Environmental groups sue over drilling carve-out for Gulf wildlife protections
Published in News & Features
Environmental groups have filed multiple lawsuits against the Trump administration over its decision earlier this week to broadly exempt the oil and gas industry from requirements that protect all endangered species in the Gulf of Mexico.
In one federal lawsuit filed Thursday in Washington, D.C., a coalition of four Gulf advocacy organizations argue that the rarely used Endangered Species Committee, which met Tuesday for the first time in more than 30 years, bypassed long-standing rules with the vague justification of national security.
Calling it an “unprecedented blanket-exemption,” the coalition said the decision made by the so-called “God squad” would bring vulnerable Gulf wildlife closer to extinction, including turtles, corals, birds and the Rice’s whale, one of the world’s rarest species with an estimated 50 remaining in the wild. The coalition was made up of Healthy Gulf, Friends of the Earth, Turtle Island Restoration Network and the Sierra Club.
In a separate federal complaint filed Wednesday, the international nonprofit Natural Resources Defense Council made a similar argument, calling the broad national security rationale “arbitrary and capricious.” The Center for Biological Diversity, another environmental group, also amended a preexisting lawsuit to contest the Tuesday vote.
On Tuesday, Defense Secretary Pete Hegseth said litigation from environmental advocacy groups is blocking the nation’s energy supply and that exempting all Gulf oil and gas activities from wildlife protections is essential to national security.
“These legal battles waste critical government resources and make it impossible for energy companies to plan and invest in new projects,” Hegseth said. “When development in the Gulf is chilled, we are prevented from producing the energy we need as a country and as a department.”
Several federal agencies did not immediately respond to emails from the Tampa Bay Times seeking comment on the lawsuits.
During a Zoom news conference Thursday afternoon, the environmentalists emphasized that their lawsuit doesn’t seek to stop oil and gas drilling in the Gulf — which has surged even while companies have been bound by rules to protect endangered species.
But they warned that letting this stand would allow the country’s defense leaders to decide, without providing evidence, whether national security merited species going extinct.
This exemption “will not bring down the cost of gasoline by one red cent,” said Drew Caputo of Earthjustice.
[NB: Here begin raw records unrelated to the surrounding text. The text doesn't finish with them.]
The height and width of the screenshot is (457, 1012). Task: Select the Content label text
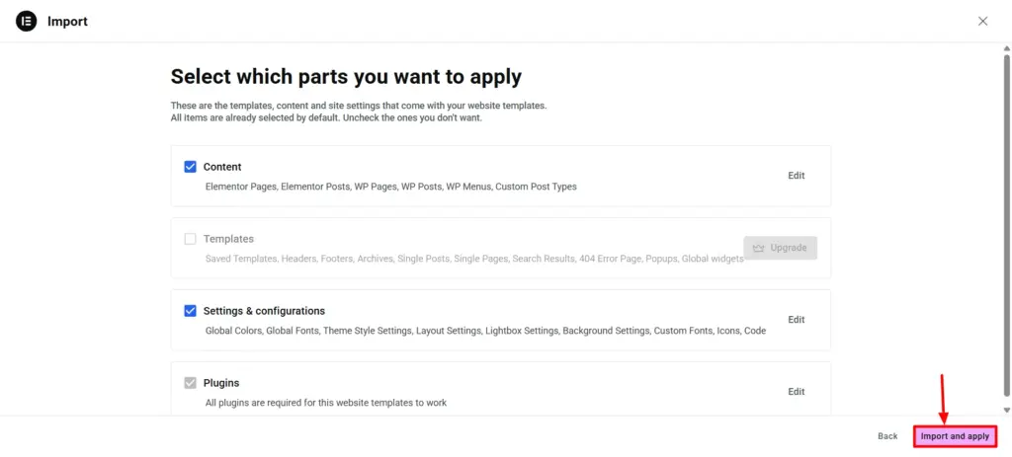[222, 167]
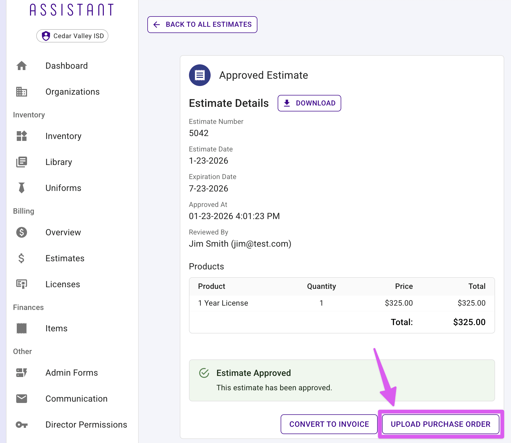Image resolution: width=511 pixels, height=443 pixels.
Task: Open Inventory via the grid icon
Action: coord(22,136)
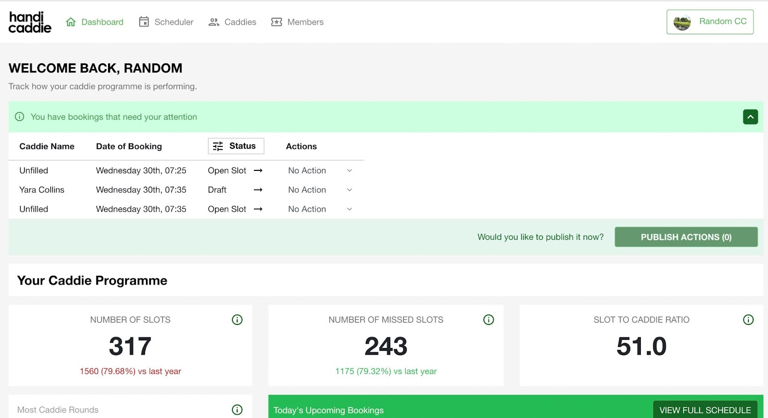The width and height of the screenshot is (768, 418).
Task: Show info for Number of Slots
Action: 237,320
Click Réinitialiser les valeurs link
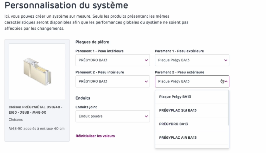The width and height of the screenshot is (266, 153). [x=95, y=136]
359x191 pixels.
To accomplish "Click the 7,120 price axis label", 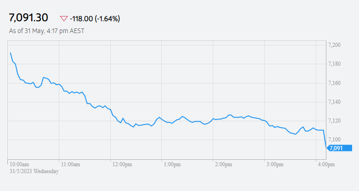I will [x=335, y=121].
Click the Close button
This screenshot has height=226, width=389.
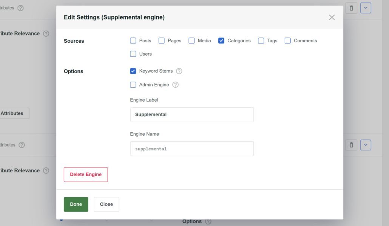106,204
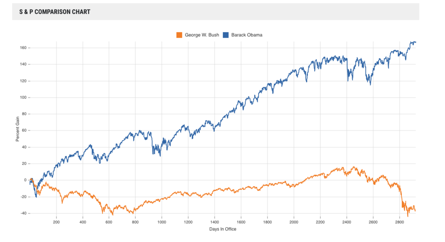The height and width of the screenshot is (242, 445).
Task: Click the 0 label on the percent axis
Action: (25, 180)
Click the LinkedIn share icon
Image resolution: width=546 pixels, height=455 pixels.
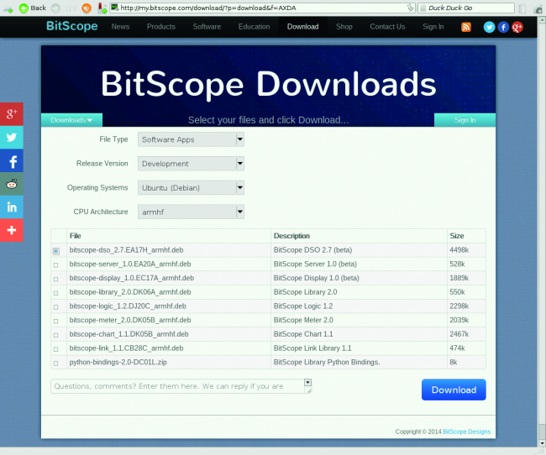(x=12, y=207)
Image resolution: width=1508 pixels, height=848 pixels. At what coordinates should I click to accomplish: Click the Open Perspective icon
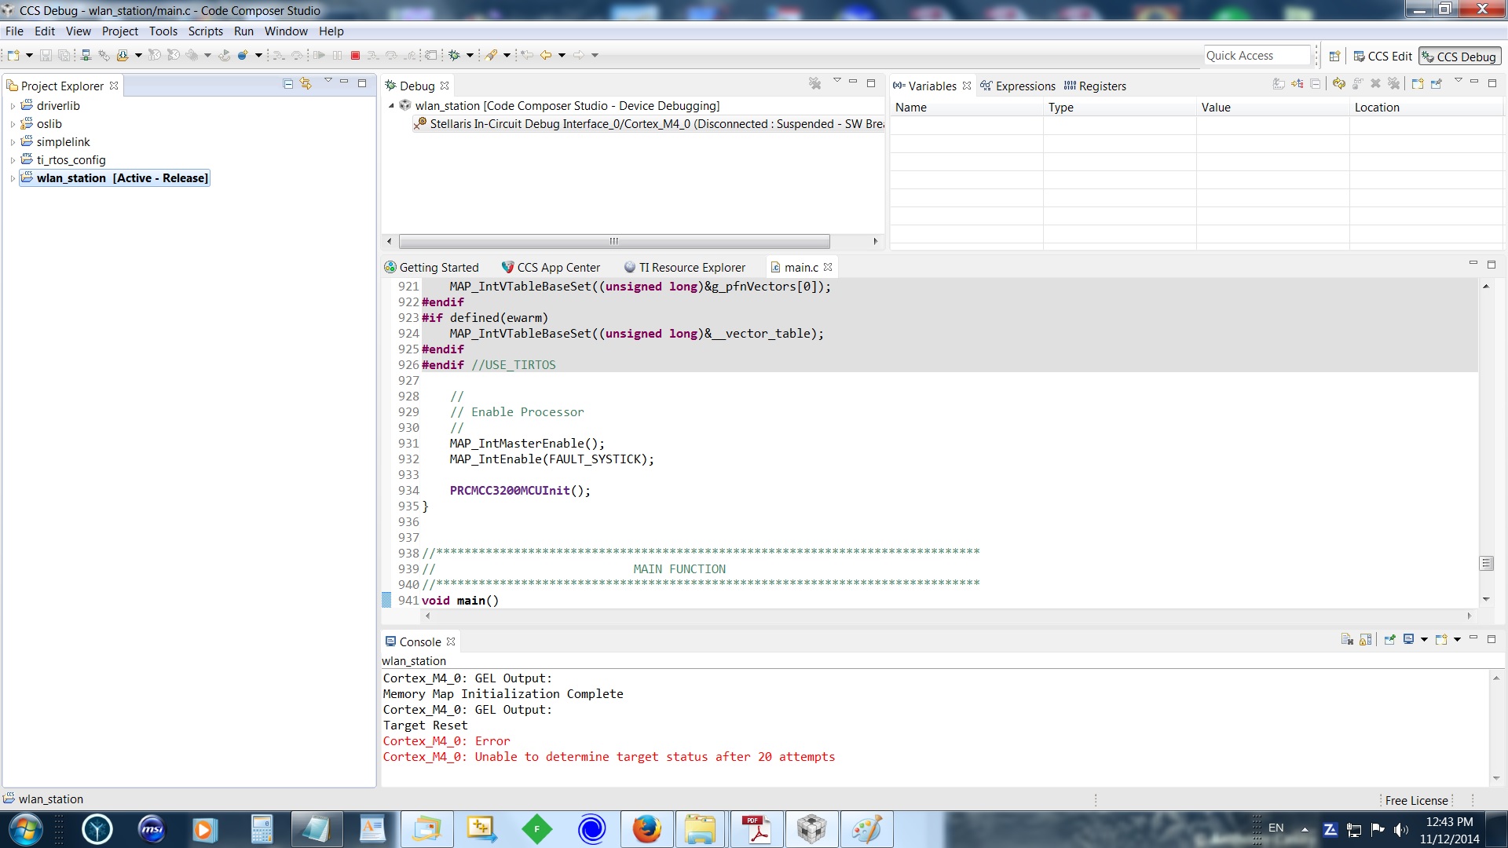pyautogui.click(x=1334, y=57)
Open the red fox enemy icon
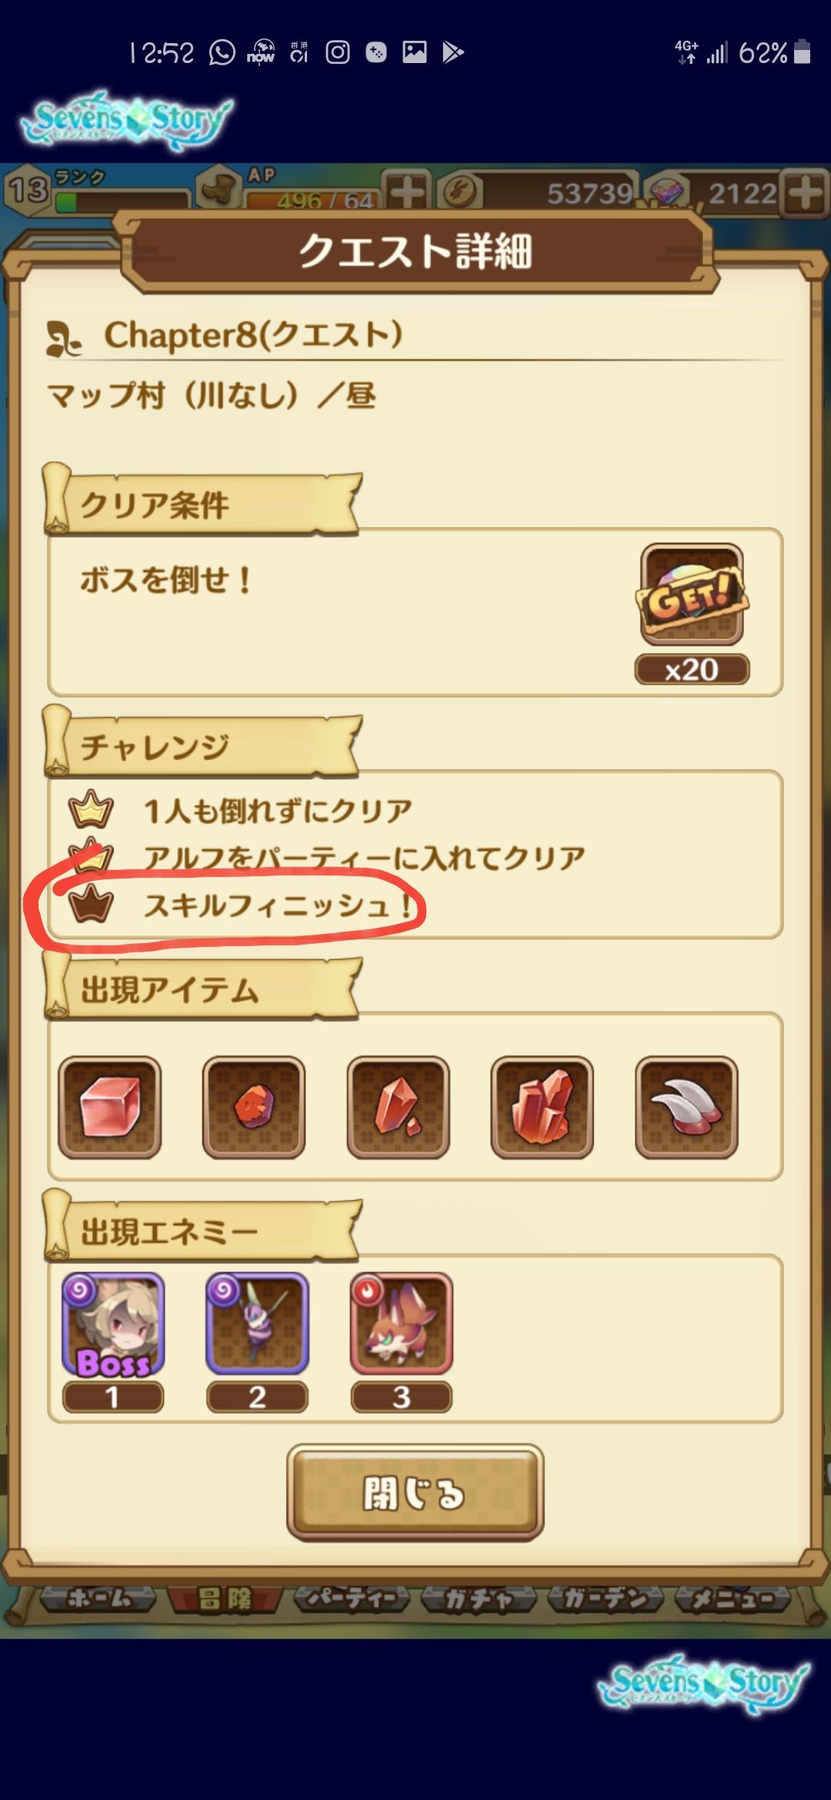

But the cost of such an action could be enormous, particularly to the Rice’s whale “that is literally at risk of being no more and could be rendered extinct by this decision,” he said. “Extinction is forever.”
Steve Mashuda, the lead attorney on the coalition’s case, referenced the last time the Endangered Species Committee was convened in 1992, when it had to make a decision on spotted owls.
At that time, public hearings in Oregon “lasted weeks,” Mashuda said, during which witnesses presented evidence in a stadium-like venue.
This week’s meeting lasted around 15 minutes.
“We literally should not be having this discussion today,” Mashuda said. “There has been no instance of the committee meeting and talking about an exemption and deciding the fate of species in less time than it takes to watch a rerun of a ‘Friends’ episode. .... That is almost unfathomable for a decision of this weight.”
The surprise move Tuesday to spare oil drilling in the Gulf of Mexico from requirements that shield endangered species drew a mixed response from Florida’s leading politicians. While Democrats strongly objected, Republicans were more split.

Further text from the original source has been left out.